▶ **YOUR INSTRUCTIONS**:
Required from the data below: the exact lines starting at the line containing "Task: Click the Juv" and ending at the line containing "Task: Select Skype Number in navigation bar", with both ends kept and all pictures dropped.
+===+
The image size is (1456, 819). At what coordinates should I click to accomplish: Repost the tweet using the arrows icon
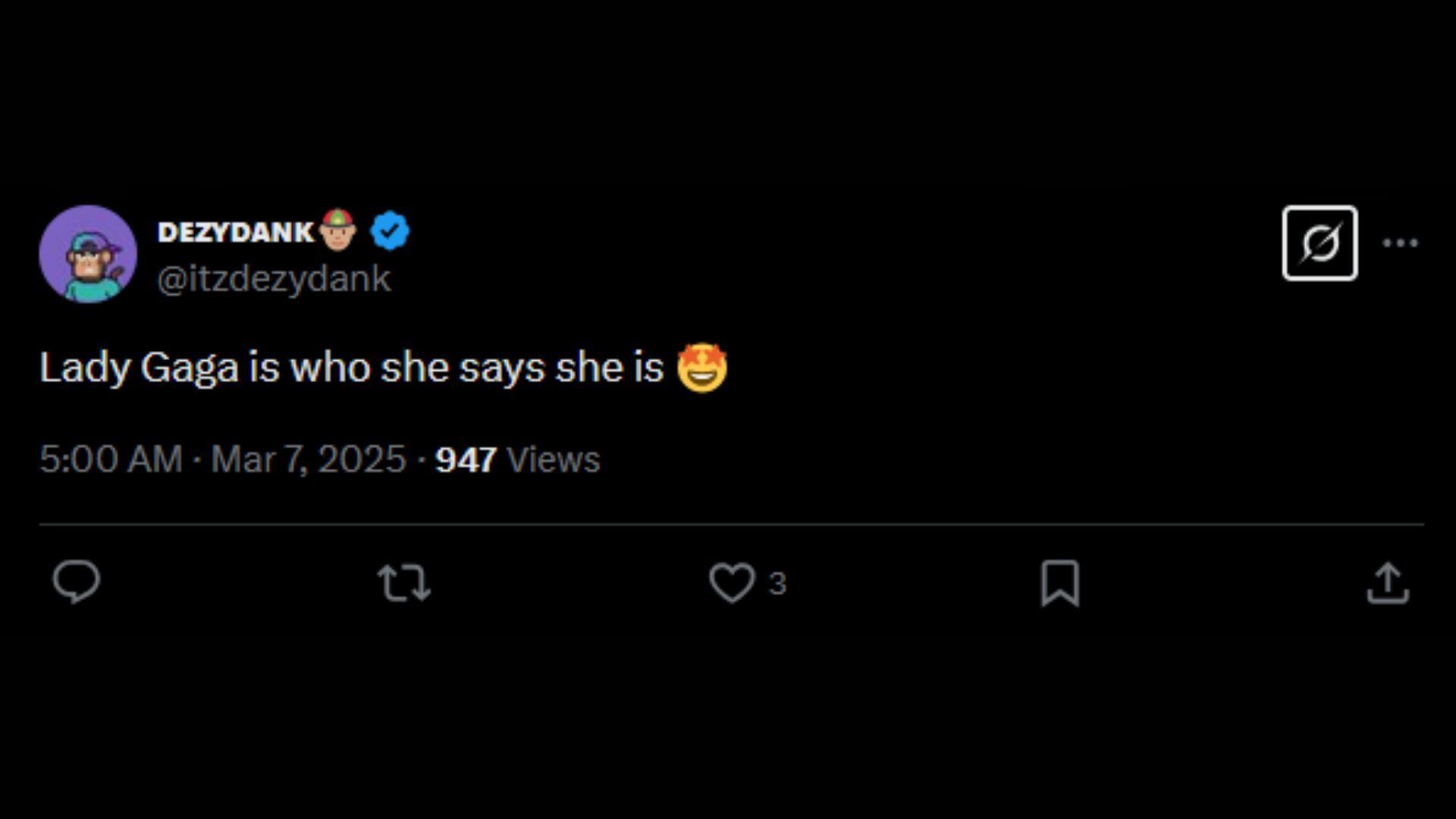click(x=404, y=582)
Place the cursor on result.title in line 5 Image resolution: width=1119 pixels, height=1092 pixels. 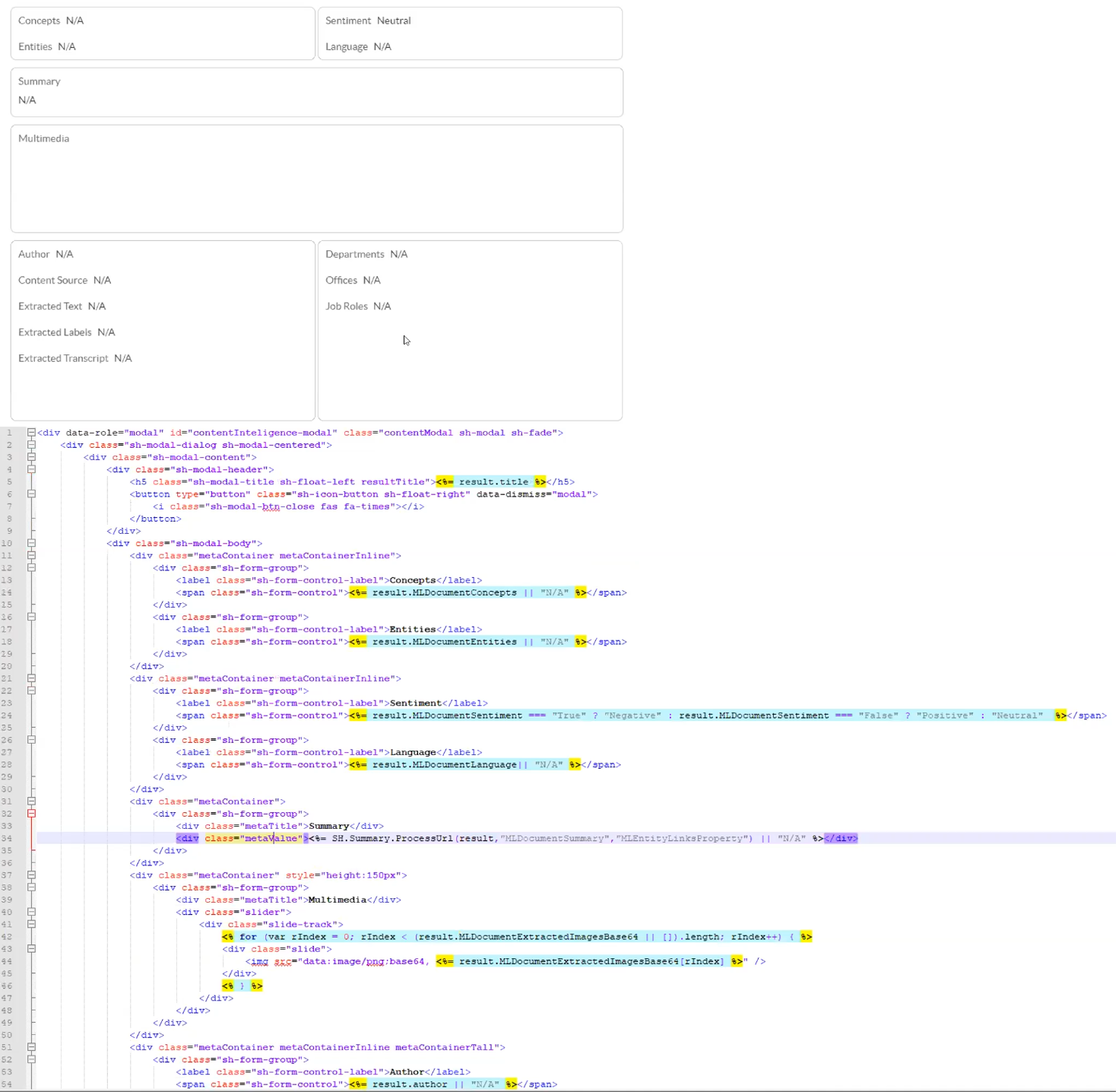493,482
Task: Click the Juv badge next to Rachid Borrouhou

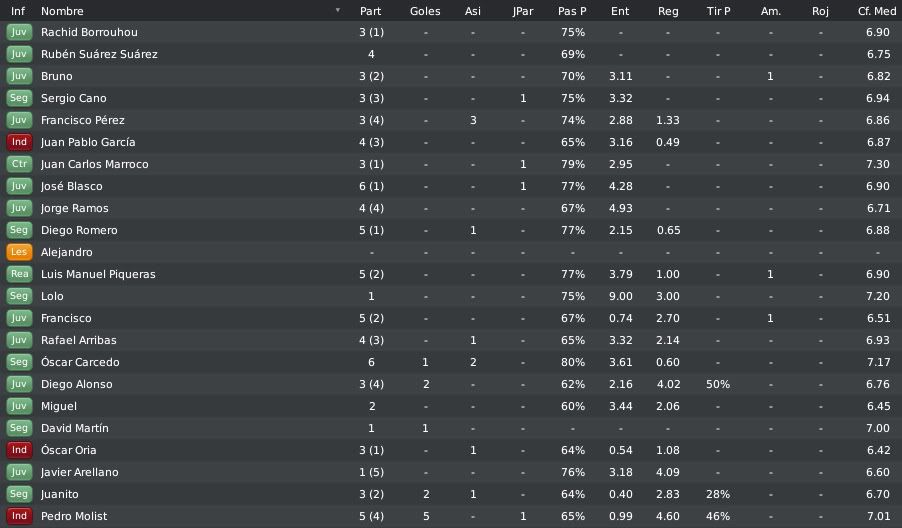Action: 19,32
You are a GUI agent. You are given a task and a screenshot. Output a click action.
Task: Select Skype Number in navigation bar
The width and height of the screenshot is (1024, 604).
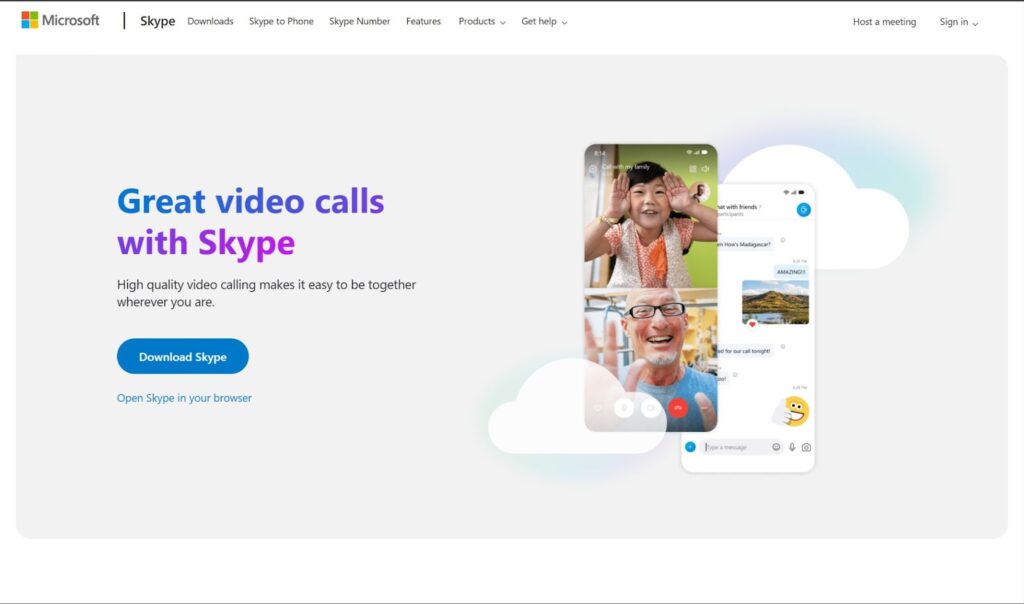(x=359, y=22)
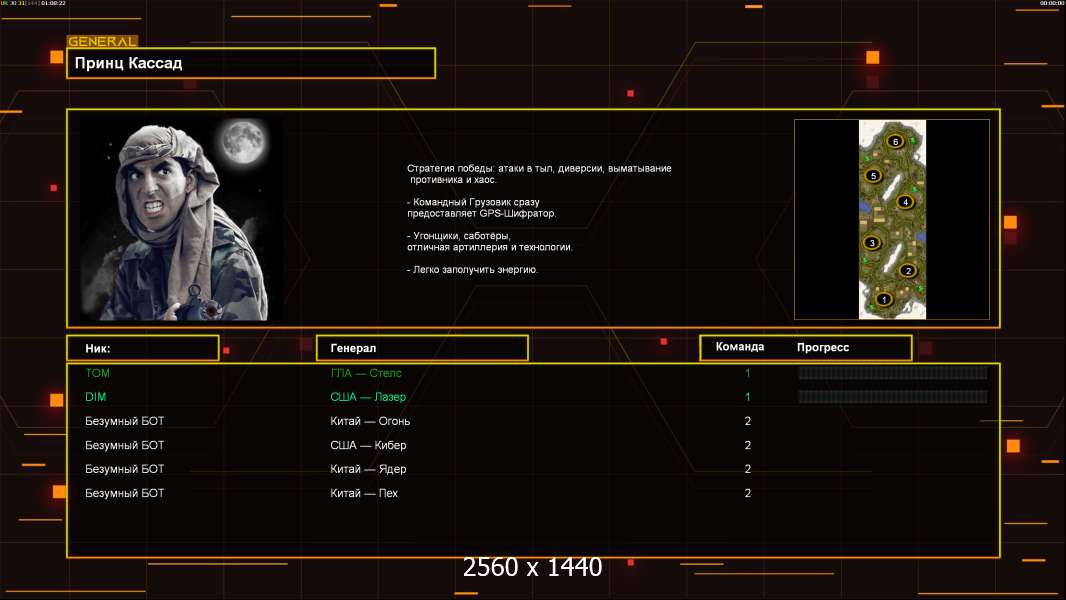Image resolution: width=1066 pixels, height=600 pixels.
Task: Click DIM's loading progress bar
Action: (892, 397)
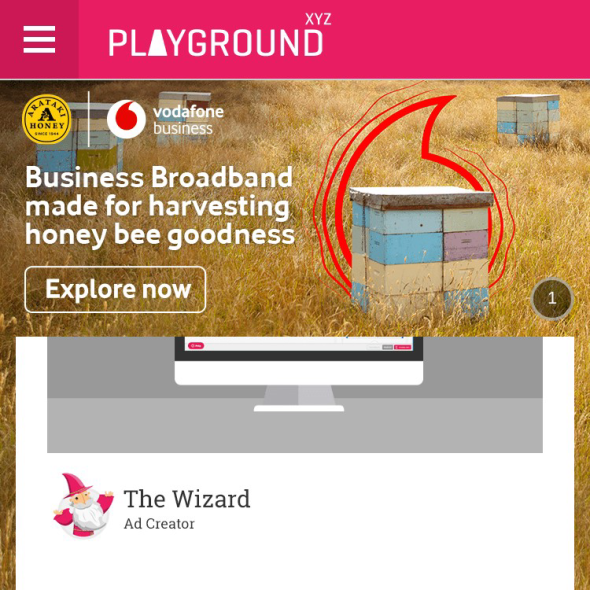
Task: Click the computer monitor illustration
Action: coord(299,374)
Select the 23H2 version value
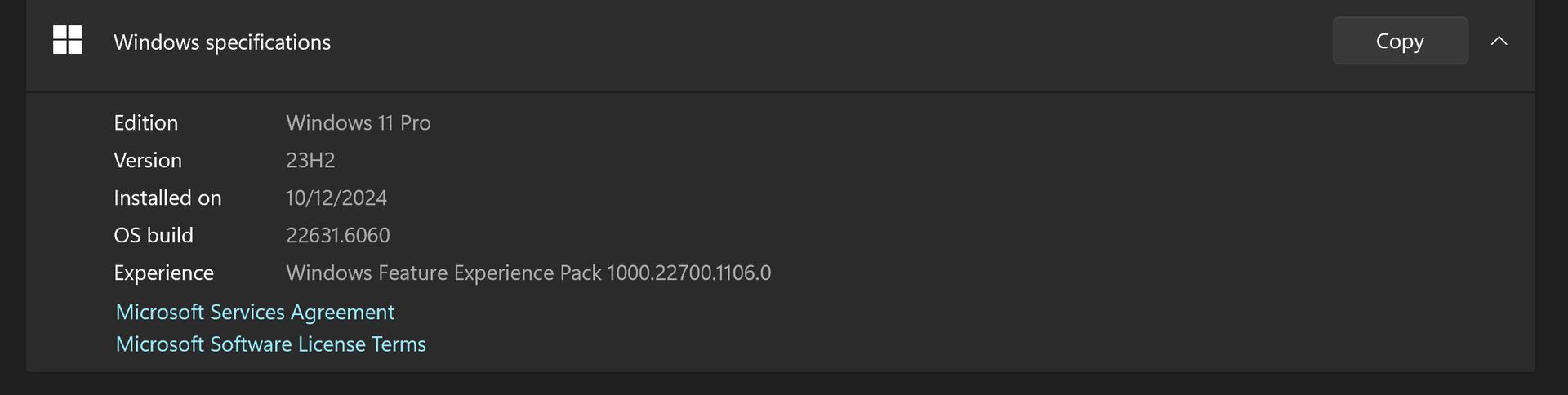This screenshot has width=1568, height=395. (x=310, y=160)
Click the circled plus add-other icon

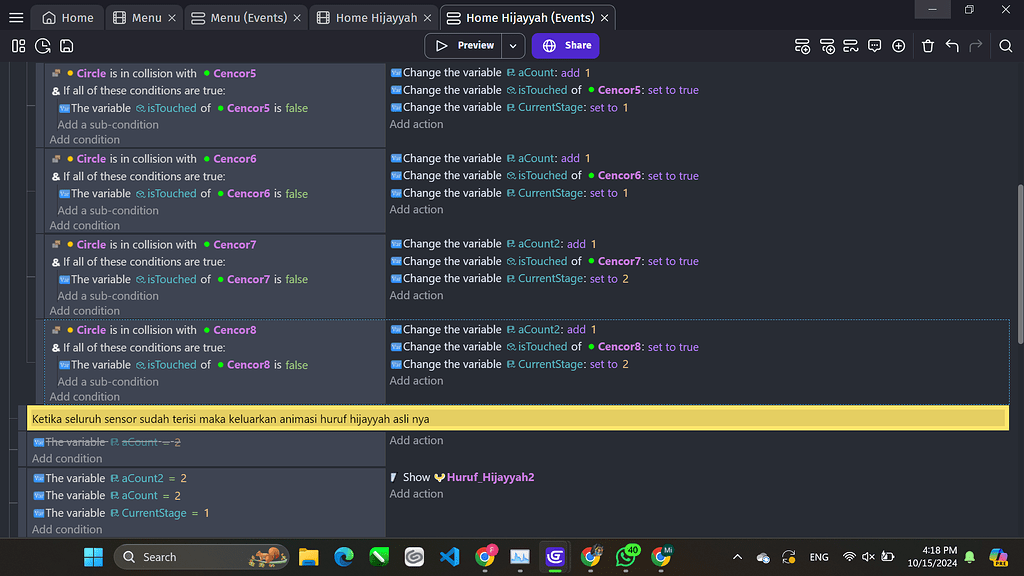[x=899, y=46]
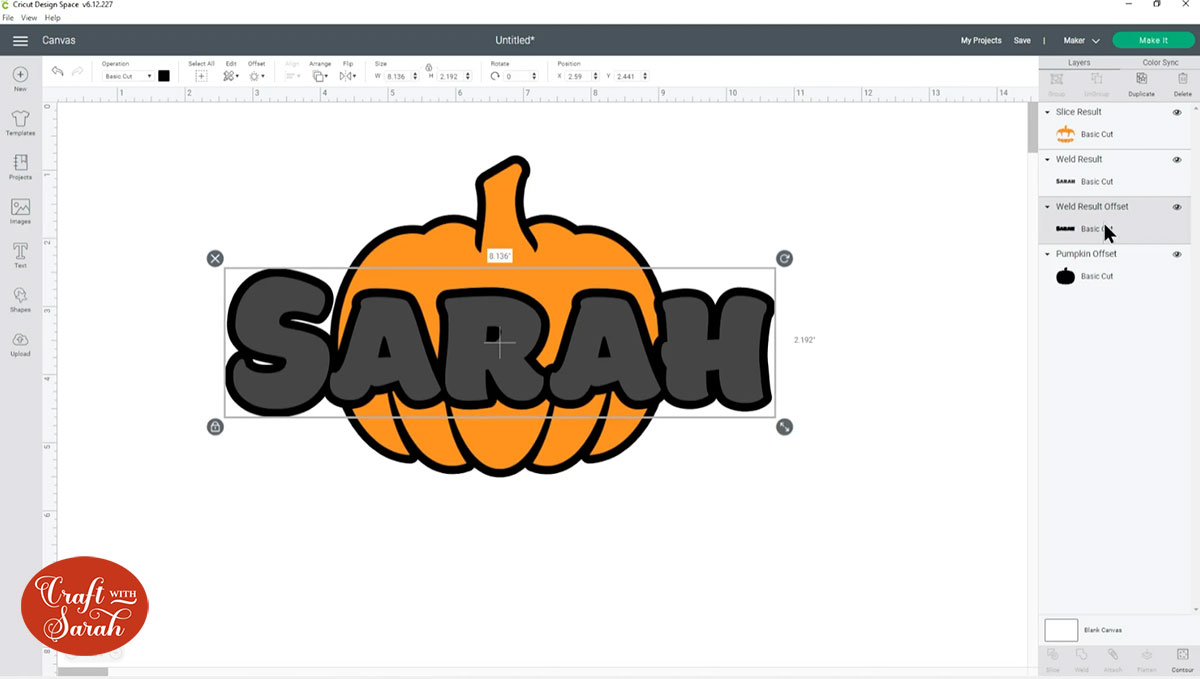Click the Undo arrow in the toolbar
1200x679 pixels.
57,71
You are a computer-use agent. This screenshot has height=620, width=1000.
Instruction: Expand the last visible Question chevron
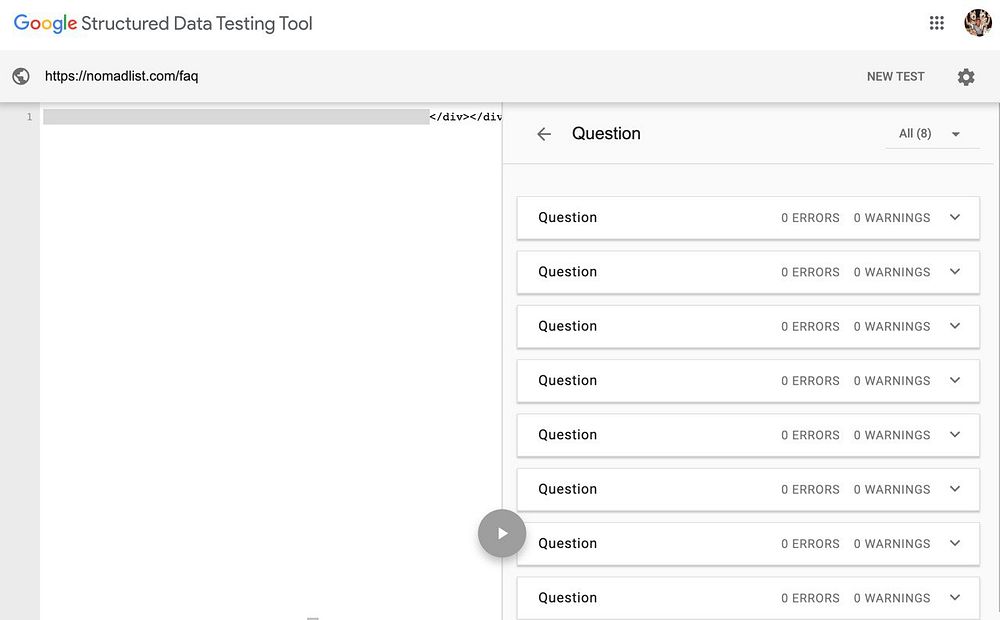(x=954, y=598)

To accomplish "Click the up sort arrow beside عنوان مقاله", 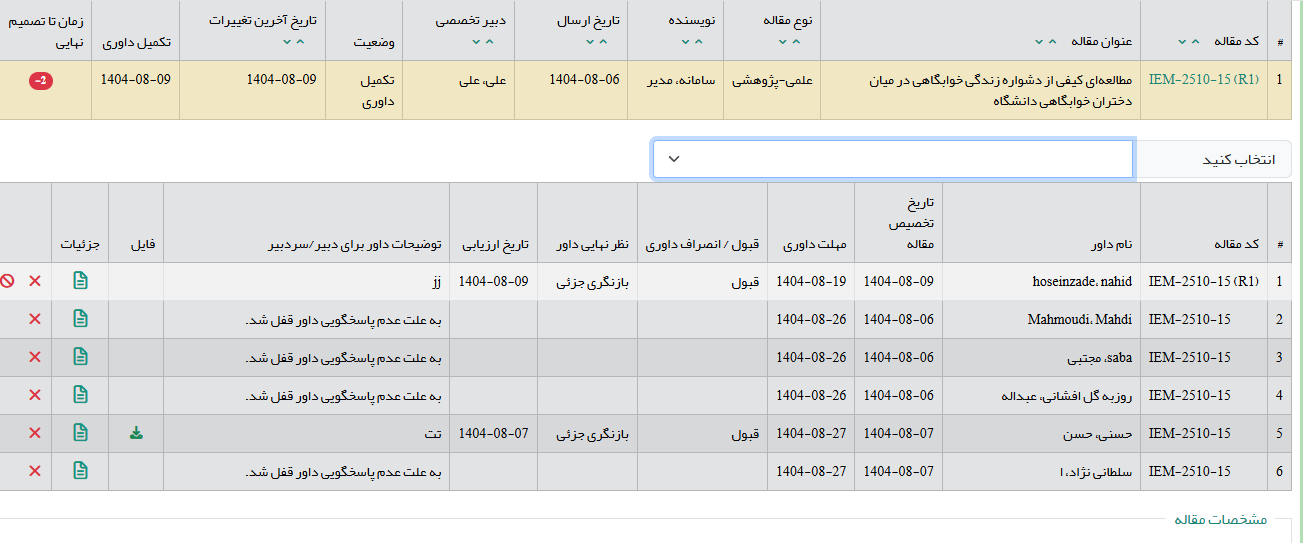I will (1051, 41).

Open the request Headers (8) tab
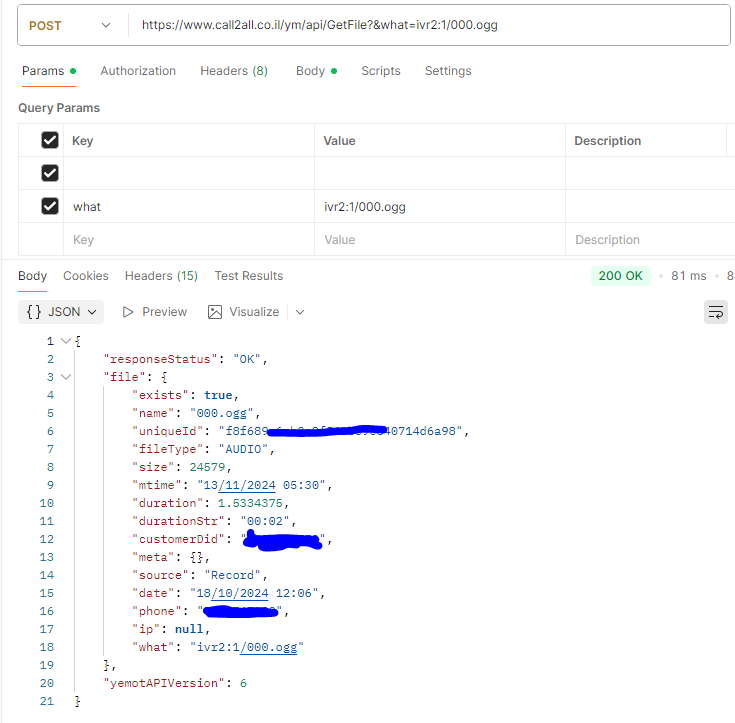tap(234, 71)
+===+
▶ **RESULT OF THE EXERCISE**:
Task: Click the Juv badge next to Rachid Borrouhou

Action: 19,32
You are a GUI agent. You are given a task and a screenshot. Output a click action.
Task: Select Skype Number in navigation bar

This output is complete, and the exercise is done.